Ich habe diese Komponenten der Souveränität genannt – man kann noch mehr nennen, das sind die grundlegenden Dinge – und es ist offensichtlich, dass sie alle miteinander zusammenhängen. Ich habe sie aufgelistet: erstens, zweitens, drittens, viertens. Man kann die Reihenfolge auch umkehren und mit dem letzten und anfangen dann mit einem beliebigen Punkt weitermachen. Warum? Weil es das eine nicht ohne das andere gibt. Wie erreicht man äußere Sicherheit ohne, sagen wir, technologische Fähigkeiten, technologische Souveränität? Das ist unmöglich.

Ohne die Fähigkeiten unserer Wissenschaft und Industrie hätten wir niemals Hyperschallwaffen bekommen. Niemals! Und wissen Sie, erst wenn man damit konfrontiert wird, versteht man das. Als wir die Hyperschallwaffen bekamen, habe ich um eine Liste der Entwickler gebeten, um ihnen Auszeichnungen zu verleihen – ich habe das schon öffentlich erzählt und erzähle es Ihnen jetzt nochmal – und man brachte mir eine dicke Mappe.
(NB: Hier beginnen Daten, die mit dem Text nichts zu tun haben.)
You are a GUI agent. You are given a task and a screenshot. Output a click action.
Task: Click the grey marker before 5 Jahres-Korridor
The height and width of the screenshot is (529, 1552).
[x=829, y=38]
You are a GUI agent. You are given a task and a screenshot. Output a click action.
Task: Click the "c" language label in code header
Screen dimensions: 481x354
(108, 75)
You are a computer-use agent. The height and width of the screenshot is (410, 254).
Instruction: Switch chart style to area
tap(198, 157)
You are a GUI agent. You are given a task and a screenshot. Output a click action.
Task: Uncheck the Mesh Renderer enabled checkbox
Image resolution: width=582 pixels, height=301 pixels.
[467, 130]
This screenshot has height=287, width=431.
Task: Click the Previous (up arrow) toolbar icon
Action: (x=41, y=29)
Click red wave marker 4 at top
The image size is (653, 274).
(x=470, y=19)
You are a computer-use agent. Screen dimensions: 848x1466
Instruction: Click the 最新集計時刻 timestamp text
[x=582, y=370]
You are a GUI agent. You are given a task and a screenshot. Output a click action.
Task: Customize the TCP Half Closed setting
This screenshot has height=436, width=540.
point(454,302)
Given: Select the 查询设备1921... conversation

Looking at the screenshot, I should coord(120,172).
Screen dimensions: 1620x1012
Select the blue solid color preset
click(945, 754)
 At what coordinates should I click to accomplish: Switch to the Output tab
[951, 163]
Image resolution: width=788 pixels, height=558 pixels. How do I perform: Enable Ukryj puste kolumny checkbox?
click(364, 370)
Ich fing an, darin zu blättern, und darin standen keine Namen, sondern Unternehmen, Designbüros und Forschungsinstitute. Ehrlich gesagt, war sogar ich überrascht. Ich fragte: „Was hast du mir da gebracht?“ Er sagte, wenn ich auch nur einen rausstreichen würde, wären die Raketen nicht entwickelt worden. Tausende von Menschen haben daran gearbeitet, verstehen Sie? Tausende! Damals erkannte ich die Tiefe und das Potenzial unserer Verteidigungsindustrie.

Das gilt auch für die Wirtschaft insgesamt. Wenn die Wirtschaft hinkt, niest und hustet, dann war’s das. Welche Konsolidierung der Gesellschaft kann es dann geben? Und wenn es keine Konsolidierung gibt, dann gibt es überhaupt nichts.

Um das alles effektiv zu nutzen, um das alles zu haben und zu nutzen, müssen wir natürlich die grundlegenden Aufgaben lösen – die demografische Aufgabe, das heißt Gesundheit, Umwelt, Wissenschaft, Bildung und Erziehung, was sehr wichtig ist.

Wissen Sie, ich habe mich einmal mit dem Patriarchen unterhalten, wir haben über Bildung gesprochen, und er sagte zu mir: Bildung ist sehr wichtig, sie ist ein Schlüssel, aber ohne Erziehung klappt gar nichts, denn man kann einem Menschen etwas beibringen, aber wie er die Früchte seines Wissens nutzen wird – das ist die entscheidende Frage.

Das sind äußerst wichtige Dinge: Wissenschaft, Bildung, Erziehung, Gesundheitsfürsorge, denn ohne sie können die demografischen Probleme nicht gelöst werden und so weiter. Und die Kultur? Wenn wir uns nicht auf die Grundwerte der nationalen Kulturen der Völker Russlands stützen, wird es keine Konsolidierung der Gesellschaft geben. Wenn es keine Konsolidierung gibt, fällt überhaupt alles auseinander. Und die Tatsache, dass wir uns sozusagen verteidigen müssen, dafür kämpfen müssen – das ist offensichtlich.